I suppose Mara does her best in a role that doesn’t make much sense, throwing herself into emotional extremes even though the movie seldom plays fair and requires her to act the shit out of scenes that we later find out never actually happened. She’s such a compact, achingly vulnerable screen presence, I’m not sure filmmakers have figured out what to do with her just yet.

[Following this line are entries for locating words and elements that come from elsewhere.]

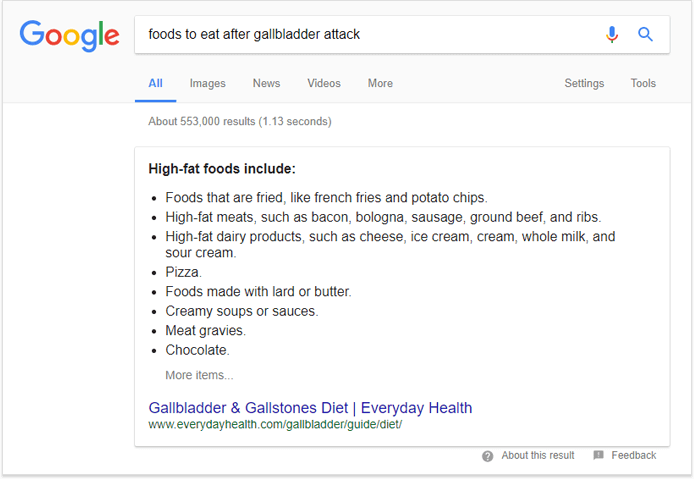Open the News tab

point(266,83)
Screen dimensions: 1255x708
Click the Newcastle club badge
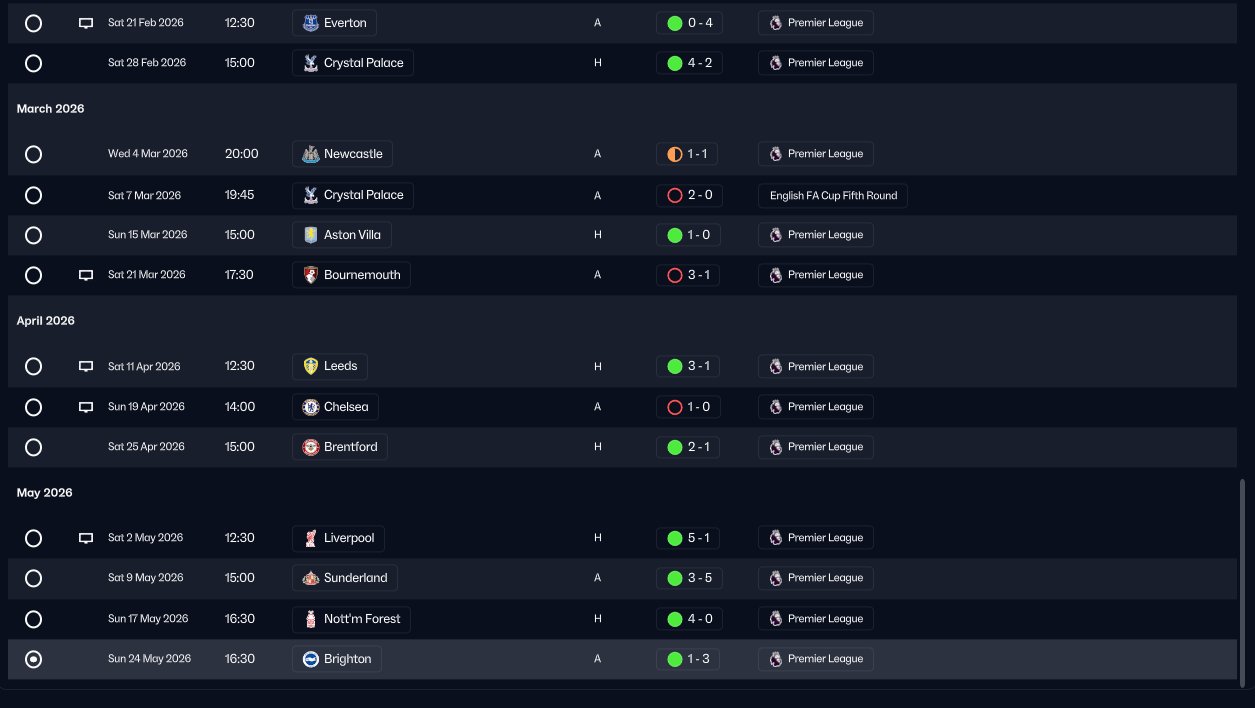coord(311,154)
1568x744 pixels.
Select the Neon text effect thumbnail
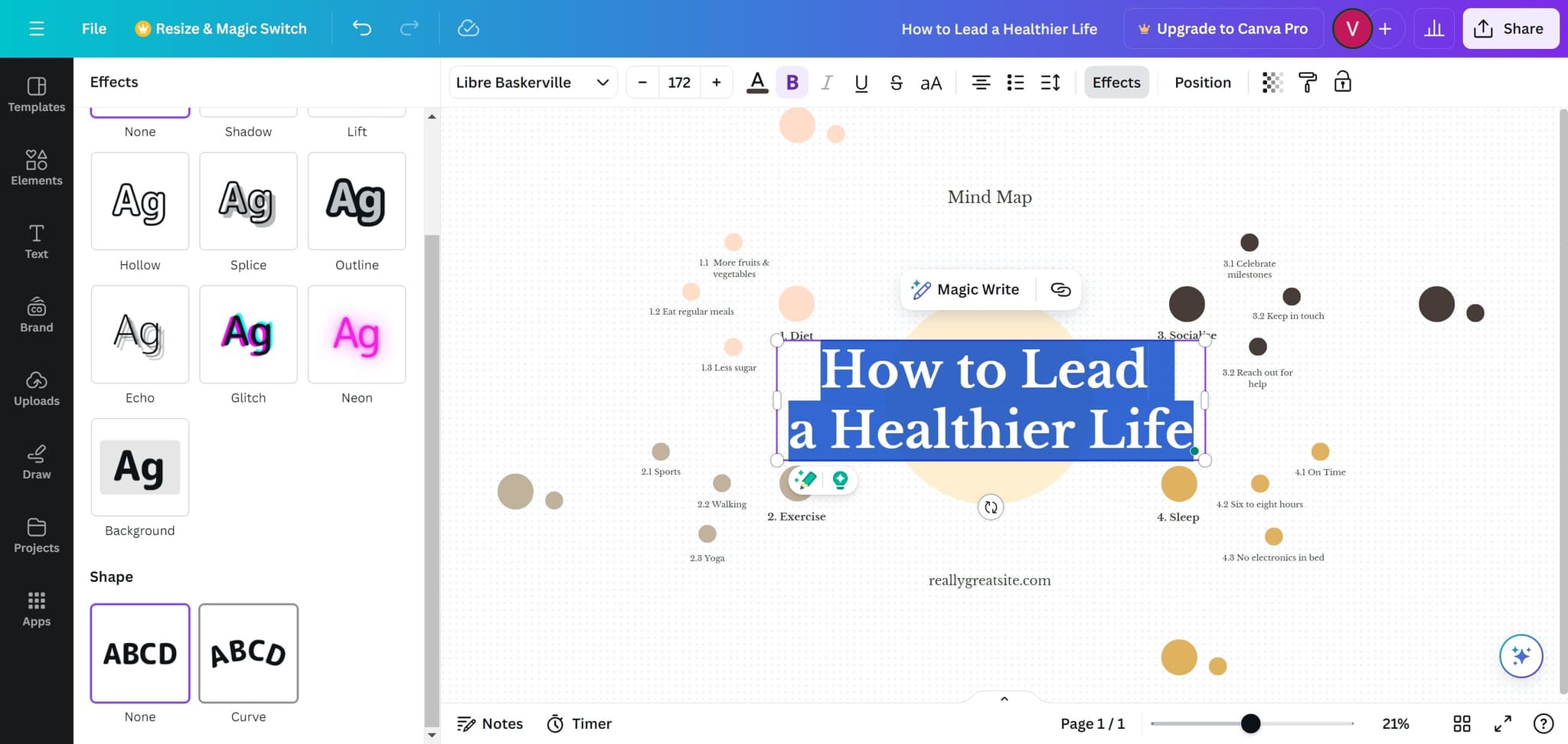point(357,334)
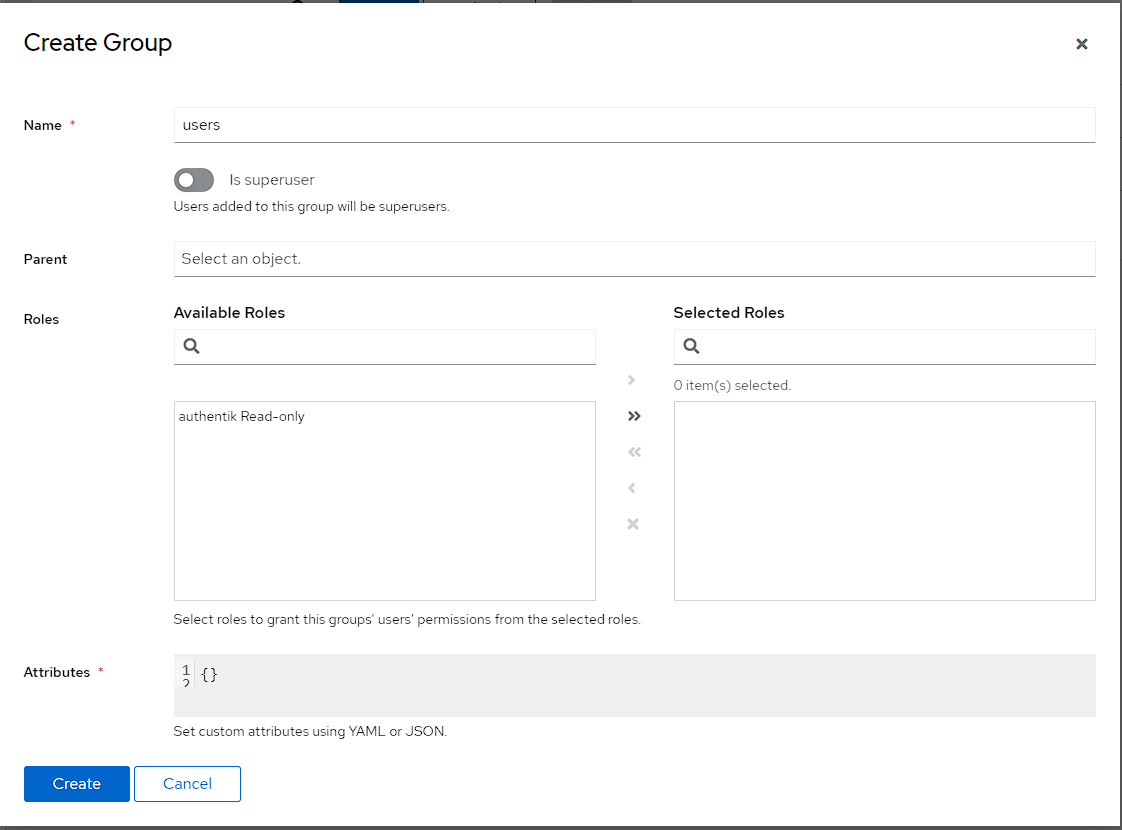Click the single left arrow to remove role
Viewport: 1122px width, 830px height.
(632, 488)
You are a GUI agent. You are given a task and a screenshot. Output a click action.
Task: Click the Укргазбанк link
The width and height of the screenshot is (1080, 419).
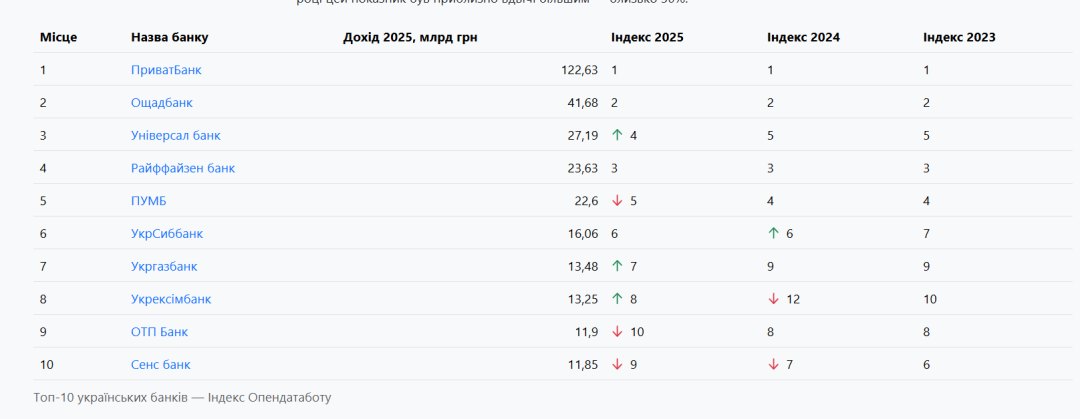tap(164, 266)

Soderbergh’s dry, analytical sensibility is all wrong for Burns’ junk-food screenplay. Whereas in the past, his clinical 
remove turned the lowbrow Haywire into a weirdo art film, here he’s just mimicking the work of lesser directors, and too self-conscious to follow the fill tilt-boogie of Burns’ more ludicrous, inherently campy plot reveals. (There’s a gonzo lesbian subplot that Brian DePalma would’ve gone to town with, but Soderbergh’s tongue has yet to find his cheek. He’s too uptight a dude to be remaking Wild Things.)

Side Effects is just a clanging bad match between the filmmaker and the material. The screenplay presents problems that can’t be solved by one of the best problem-solvers in the business, and it’s a sorry farewell for such a fiendish workhorse who made my job a lot more pleasurable over these past dozen or so years.